Interdisciplinary Liver Tumor Clinic

The Interdisciplinary Liver Tumor Clinic at Norris Cotton Cancer Center is the only clinic of its kind in New Hampshire.

Focus article photo

Norris Cotton Cancer Center's Interdisciplinary Liver Tumor Clinic brings specialists from many disciplines together to plan patient care. Pictured here (L to R) are Eric Martin, MD, general surgery; Dirk van Leeuwen, MD, PhD, gastroenterology; David Axelrod, MD, and Kerem Bortecen, MD, PhD, transplantation surgery.

It brings together specialists across disciplines—including hepatology, hepatobiliary and transplant surgery, medical and radiation oncology, interventional radiology, and palliative care—to offer patients with primary liver tumors the newest, most aggressive treatment, symptom management, and supportive care.
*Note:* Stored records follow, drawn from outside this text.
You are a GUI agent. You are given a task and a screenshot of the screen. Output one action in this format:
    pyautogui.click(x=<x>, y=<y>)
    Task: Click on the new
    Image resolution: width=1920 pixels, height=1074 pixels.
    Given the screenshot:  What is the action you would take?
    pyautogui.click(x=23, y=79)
"We focus on caring for patients with primary liver tumors (benign or malignant tumors that originate in the liver), as well as advanced and recurrent liver cancer and end-stage liver disease," explains David Axelrod, MD, section chief of Transplantation Surgery at DHMC.

Through the use of new techniques and intensive treatment, patients with primary liver tumors can experience long-term survival and may even be cured. These techniques include minimally invasive treatments such as laparoscopic liver resections and radiofrequency ablation (RFA), targeted chemotherapy and radiation, and a new drug called Sorafenib, as well as maximally invasive treatments like surgical resection and transplantation.
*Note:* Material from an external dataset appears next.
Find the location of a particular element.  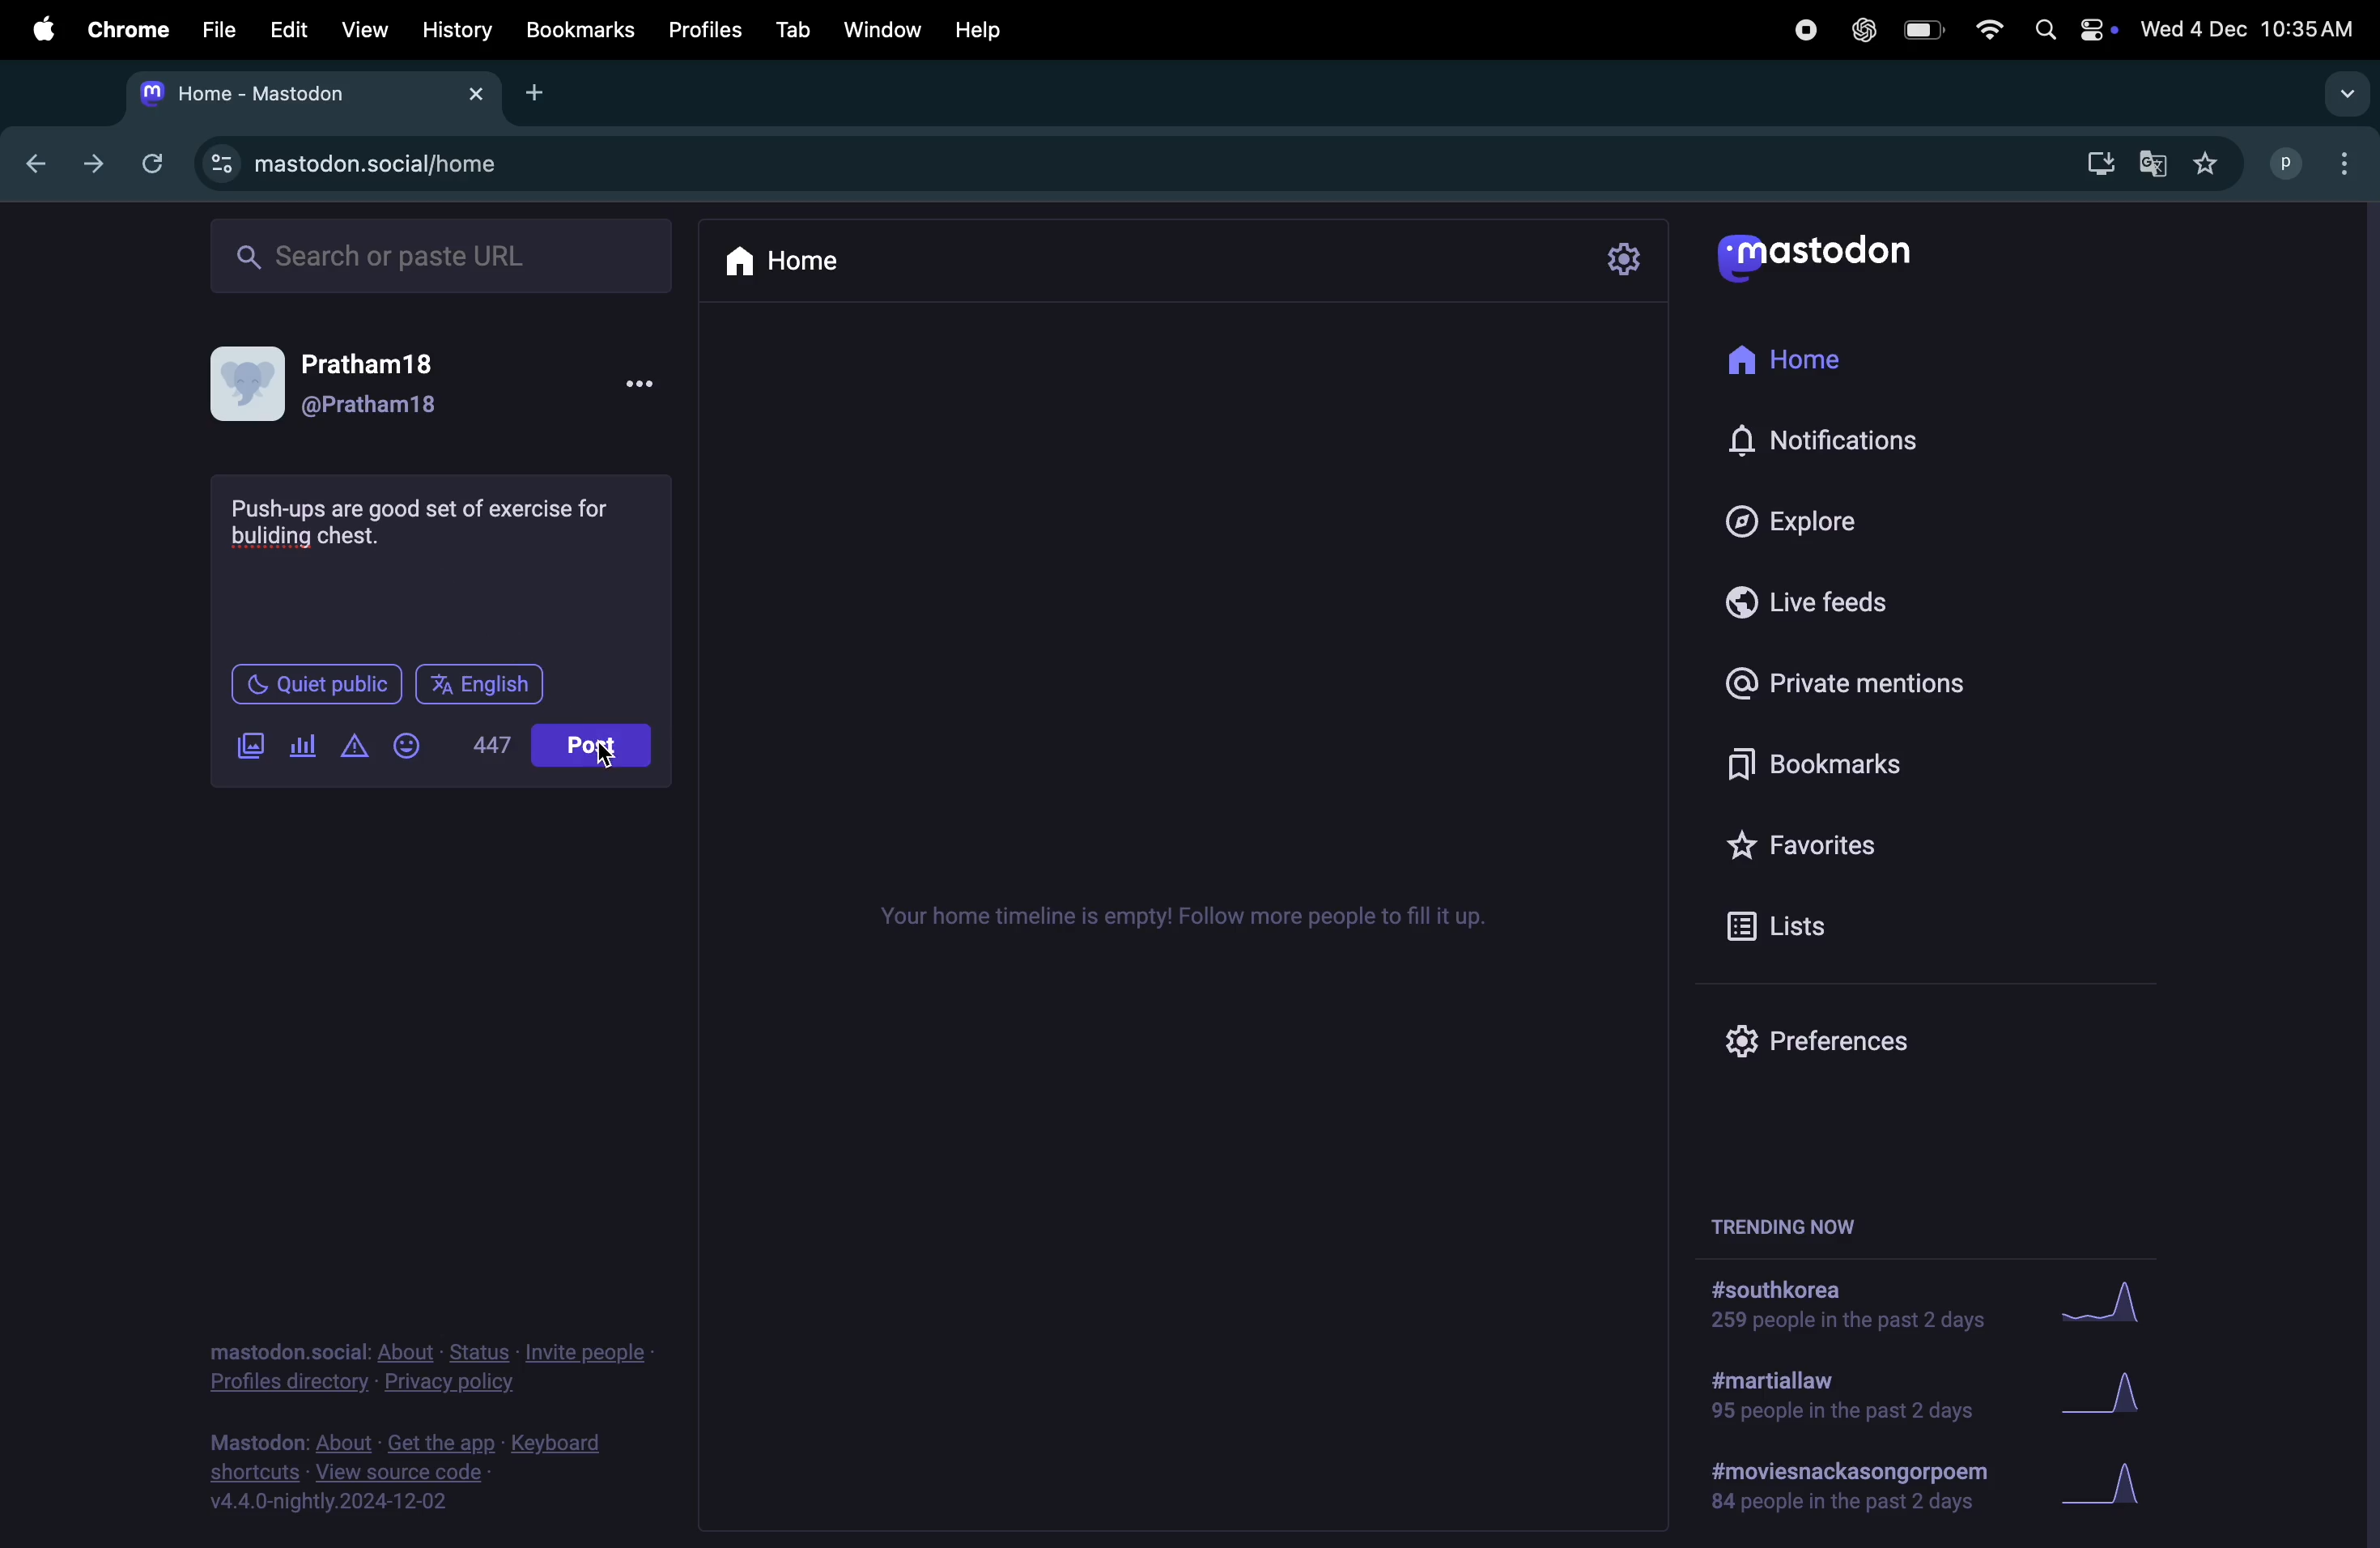

refresh is located at coordinates (152, 161).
The Liver Tumor Clinic's interdisciplinary approach helps to ensure that difficult diagnoses and treatment options are shared appropriately with patients and their families. "We're very sensitive to fact that we have a wide spectrum of patients coming through our door, ranging from those who may be quite knowledgeable about their condition and prognosis to those who may be hearing about those things for the first time," says Deborah Lindberg, RN, who is nurse manager for the clinic. "Our goal is to make them feel as comfortable as possible and to ensure that things flow smoothly for them."